AS a 21-year-old in 1945 Norman Ford should have been enjoying the prime of his life.
Instead he lay crouched in the corner of a German farmhouse with bullets whistling around him and enemy grenades rattling the walls in what would be the final counter-attack of the Second World War.
Last month, the popular Rodborough resident, war veteran, intellectual, music lover and former SNJ contributor died after a full life at the age of 81.
Being a prolific writer of letters, articles, poetry and short stories - some of which were for radio - Norman's legacy will live on.
In one of a series of articles for the SNJ recalling his harrowing wartime experiences, Norman wrote a letter to a young soldier he killed just hours before the Germans surrendered.
Earlier he had described the heart-stopping moment he pulled the trigger.
"In the pale light of early day I had a rare experience of war which is still painful to recall," he wrote.
"A lone German soldier suddenly emerged from the woods to my left, straight into my line of fire.
"He went down when I fired but I was convinced I had missed and he was adopting a firing position, with me as his direct target.
"It's not often in modern warfare that conflict gets as personal as that.
"In fact, examination of the body afterwards revealed a terminal head-wound.
"He was 17, a very new recruit who had only minimal training and carried a brand-new rifle, its woodwork unstained and unpolished.
"He suddenly became a fellow human being."
Norman served in WW2 from 1944, and saw action in the perilous Normandy Landings.
After his national service in the Devon Regiment, he left his native Southampton for university before securing a job as an English teacher at the Boys' Technical School and Marling School in Stroud.
He had a passion for music - especially the accordion - and always enjoyed entertaining people of all ages with his playing.
As a teenager he even played in a band alongside drummer and global star in waiting Benny Hill.
And in later years Norman, a foster father-of-two, delighted in holding music workshops for pupils at Minchinhampton's Stuart House and giving jaunty accordion performances at care homes around the area.
"He was just an entertainer really and always wore his fancy hat and a dicky-bow," said his son, Tony Baker, 51.
"He loved playing for old and young and would perform anywhere people needed cheering people up.
"He was a local celebrity in his own way."
After years as a Labour party member and active CND campaigner, Norman kept his intellect sharp through attending debating groups held by the University of the Third Age - an educational society for the over 50s.
Having lost his wife Muriel in the late 1990s, he was forced to hang up his beloved accordion after developing Parkinson's Disease.
A close friend, Elizabeth Baker, said: "He was always very kind and compassionate.
"He was an excellent teacher, a very clever man and a deep thinker who will be sorely missed."
Letter to the man I killed
Dear Ludwig,
YOU don't mind my calling you Ludwig, do you?
You see, though I learned a lot about you in a short time, I just don't recall the name on your paybook.
But you looked handsome, even with that mortal gash in your skull, and I can't somehow see you as an Adolf or a Hermann.
It was a long time ago and we actually met only for a few seconds but I had the advantage of satisfying my interest in you after you died and I remember some details vividly.
For example, you were 17 and had not been in the army long.
Your uniform, though ill-fitting, was spanking new and your rifle must have left the factory unfinished, with its butt of new, unstained wood.
That marked you down as a rookie more than your boyish looks and the age on your papers.
No you didn't know me, Ludwig, though you may have seen me briefly through the sights of that brand new unfinished rifle.
So, why am I writing to you now, 54 years later?
Well, I was watching this documentary the other evening about the early days of Nazism in a clean little Bavarian town.
It was a sort of fun day and smartly uniformed young cadets were hanging out Nazi flags, watched by proud smiling mums.

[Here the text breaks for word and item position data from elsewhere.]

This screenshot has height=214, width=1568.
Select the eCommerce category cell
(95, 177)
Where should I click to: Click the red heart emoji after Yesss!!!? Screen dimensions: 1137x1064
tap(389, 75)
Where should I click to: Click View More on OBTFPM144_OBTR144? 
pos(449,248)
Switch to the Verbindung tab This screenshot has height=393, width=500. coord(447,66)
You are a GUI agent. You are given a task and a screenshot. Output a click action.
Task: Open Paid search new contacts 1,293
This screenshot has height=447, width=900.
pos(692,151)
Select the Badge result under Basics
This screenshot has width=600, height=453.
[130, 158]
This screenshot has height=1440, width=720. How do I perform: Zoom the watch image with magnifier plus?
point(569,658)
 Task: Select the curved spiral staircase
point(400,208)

You could well have been one of those keen youngsters.
But at 17 you should not have been engaged in real war.
Was your mum proud of you, Ludwig, when you donned that uniform?
Or was the futility of it all and the boasting about how many Germans we had 'got' in the fierce battle which ended in disaster for you and your comrades.
The war quickly ended, we won, and I was soon parading triumphantly through the ruins of Berlin.
Granted an early release I was home by Christmas, the night-long counter-attack on Vahrendorf forgotten along with other horrors or war ... or so I thought untill I watched that documentary half a century on.
Just think, twice within one century Ludwig, boys like us were not only licensed but actually encouraged, to kill one another to solve the world's problems.
Of course, we've learned our lesson, Ludwig. Couldn't happen today. Could it? Could it?
Just an ordinary private, Devon Regt.